Independent defence analyst , Helmoed-Romer Heitman says it is unlikely that the commission will uncover much. Heitman says those implicated in corruption would have taken measures by now to get rid of the evidence.
“It’s been so long that if anybody is half way clever they would have buried the evidence so deep that nobody is ever gonna dig it out. I think in that sense the commission is really on a sticky wicket. They’ll probably find nothing and that will either mean there was nothing or that it’s well hidden but whatever the case may be people will then accuse it of being just another cover-up,” says Heitman.
The Commission of Inquiry into the multi-billion rand arms deal begins with public hearings in Pretoria on Monday. The Arms Procurement Commission was set up by President Jacob Zuma in 2011. This followed calls from opposition parties to probe allegations of fraud and corruption in the weapons purchases of the 1990s.

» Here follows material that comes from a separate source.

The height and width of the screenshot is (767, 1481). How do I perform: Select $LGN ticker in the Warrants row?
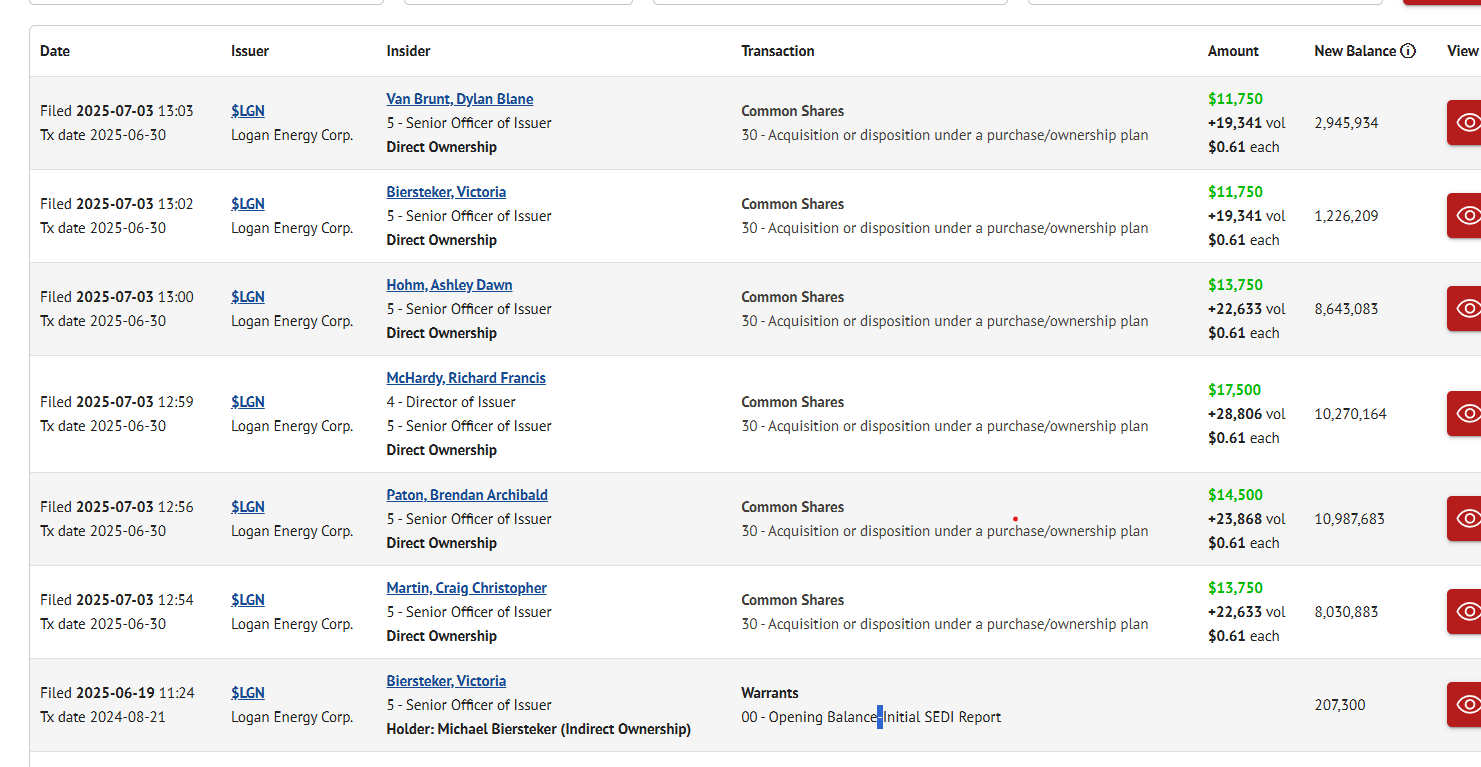pyautogui.click(x=247, y=693)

Former President Thabo Mbeki, Planning Minister Trevor Manuel and former Ministers Mosiuoa Lekota, Ronnie Kasrils and Alec Erwin are scheduled to appear. The commission’s been hit by the resignation of one of its members, Judge Francis Legodi, and other officials. Cape Town Mayor Patricia de Lille is regarded as the initial whistleblower on the deal.
Swedish defence group Saab admitted that its erstwhile British partner BAE Systems had paid R24 million in the form of “bonuses and salaries” between 2003 and 2005 for the deal involving 26 JAS Gripen fighters.
The comments came after Sweden’s TV4 television channel said it had evidence Saab had promised to pay Fana Hlongwane, then advisor to the South African defence minister and also serving as a consultant to the Swedish firm, millions of euros in bonuses if Pretoria did not back out of the Gripen deal.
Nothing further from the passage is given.